Poniżej, możecie zobaczyć film z tamtej kradzieży. Film, który już jest na YT ponad dwa lata, film który zatytułowałem " Son of a Bitch ".
![]() | Młody Trucker - Forum początkujących kierowców zawodowych |
Gdy kilka dni temu, przeczytałem artykuł o kierowcach z Rumunii, kradnących paliwo swoim kolegom po fachu, to zaniemówiłem z wrażenia. Pozwoliłem sobie na początku posta umieścić zdjęcie, które ukazało się na wielu stronach dotyczących ogólnie mówiąc " Truckerki ". Możecie, kliknąć w zdjęcie i automatycznie zostaniecie przekierowani na stronę z tym artykułem.
Gdy zostałem okradziony z paliwa, stałem sam na zatoczce. Zastanawiałem się później, czy nie popełniłem błędu stając tam sam. Czy może mogłem wcześniej zakończyć dzień i stanąć gdzieś na " pompie ", razem z innymi kierowcami i innymi ciężarówkami. Bardzo dużo pytań zadawałem sobie i do końca nie potrafiłem znaleźć stu procentowej dobrej odpowiedzi. Ale po tym co zobaczyłem kilka dni temu, to powiem krótko. Nie mam więcej pytań. Nie mam pytań i nie znam już odpowiedzi, gdzie jest bezpiecznie. Jeżeli dochodzi do tego, że stoimy w rajce, zderzak w zderzak z inną ciężarówką, z " innym " kierowcą i ten " inny "kierowca ciężarówki okrada swojego " sąsiada " " innego " kierowce ciężarówki, to po prostu ręce opadają i nie mam więcej pytań.
Z mojej strony, życzę Wam aby nigdy nie spotkała Was taka sytuacja. Nie jest to miłe, ani przyjemnie zamiast na załadunek czy rozładunek zajmować się na szybko tankowaniem ciężarówki. Czasami, może się zdarzyć, że po kradzieży kierowca usłyszy głupie komentarze ze strony innych kierowców a nawet i szefa. Został okradziony ?, czy może pozwolił się okraść ?

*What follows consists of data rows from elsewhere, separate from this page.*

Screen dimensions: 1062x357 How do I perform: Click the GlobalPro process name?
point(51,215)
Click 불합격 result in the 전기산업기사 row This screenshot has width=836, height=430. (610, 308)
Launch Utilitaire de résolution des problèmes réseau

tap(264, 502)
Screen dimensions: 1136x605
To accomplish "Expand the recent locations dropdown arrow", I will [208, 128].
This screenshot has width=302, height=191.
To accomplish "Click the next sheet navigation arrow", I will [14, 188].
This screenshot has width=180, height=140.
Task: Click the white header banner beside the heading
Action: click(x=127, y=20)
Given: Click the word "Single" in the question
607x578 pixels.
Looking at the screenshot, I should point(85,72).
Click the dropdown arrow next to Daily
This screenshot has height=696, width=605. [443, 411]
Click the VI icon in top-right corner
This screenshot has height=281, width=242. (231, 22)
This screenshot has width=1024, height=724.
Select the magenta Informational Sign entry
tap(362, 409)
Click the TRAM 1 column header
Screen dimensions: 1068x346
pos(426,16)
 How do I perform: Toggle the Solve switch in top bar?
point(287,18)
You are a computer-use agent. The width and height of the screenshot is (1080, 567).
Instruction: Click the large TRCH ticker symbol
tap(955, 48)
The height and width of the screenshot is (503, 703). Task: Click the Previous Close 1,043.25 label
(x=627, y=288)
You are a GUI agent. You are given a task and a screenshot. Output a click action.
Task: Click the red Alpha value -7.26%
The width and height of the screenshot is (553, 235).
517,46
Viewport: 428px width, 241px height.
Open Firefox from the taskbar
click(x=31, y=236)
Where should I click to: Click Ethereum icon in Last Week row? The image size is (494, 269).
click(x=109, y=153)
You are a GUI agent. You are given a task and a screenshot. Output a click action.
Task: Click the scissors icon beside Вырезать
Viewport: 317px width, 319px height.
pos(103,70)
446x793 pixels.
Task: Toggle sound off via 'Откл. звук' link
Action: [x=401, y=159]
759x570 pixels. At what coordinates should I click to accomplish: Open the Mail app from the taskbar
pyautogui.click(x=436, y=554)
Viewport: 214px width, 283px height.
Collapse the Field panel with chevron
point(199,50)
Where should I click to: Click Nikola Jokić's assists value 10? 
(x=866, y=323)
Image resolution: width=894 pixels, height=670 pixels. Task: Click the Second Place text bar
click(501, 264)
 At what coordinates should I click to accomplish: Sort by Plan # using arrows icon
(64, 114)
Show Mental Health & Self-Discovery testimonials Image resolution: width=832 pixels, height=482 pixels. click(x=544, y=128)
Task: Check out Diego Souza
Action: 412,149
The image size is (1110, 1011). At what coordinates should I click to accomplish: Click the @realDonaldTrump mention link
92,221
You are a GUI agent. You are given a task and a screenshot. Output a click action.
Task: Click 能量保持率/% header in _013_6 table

Po tym co można zobaczyć na tych zdjęciach i przeczytać w artykule, widać że są kierowcy, którzy uczciwie pracują i śpią zmęczeni po pracy i nie przyzwalają na kradzież paliwa. Powiem wprost, nie biorą udziału w zorganizowanej kradzieży. Stoją w rajce, idą spać i ufają że na oświetlonym dużym parkingu na " pompie " nic im nie grozi, a tu " szok " po przebudzeniu.
Jak to się stało ? Przecież nie stoję na ciemnym dzikusie sam ! Jak to się stało ?
Jest odpowiedź. Przeczytaj artykuł, dowiesz się " jak to się stało "
Kolejny raz przysłowie się sprawdziło - " Najciemniej jest pod latarnią ".
Pozdrawiam KDtruck - Szerokości.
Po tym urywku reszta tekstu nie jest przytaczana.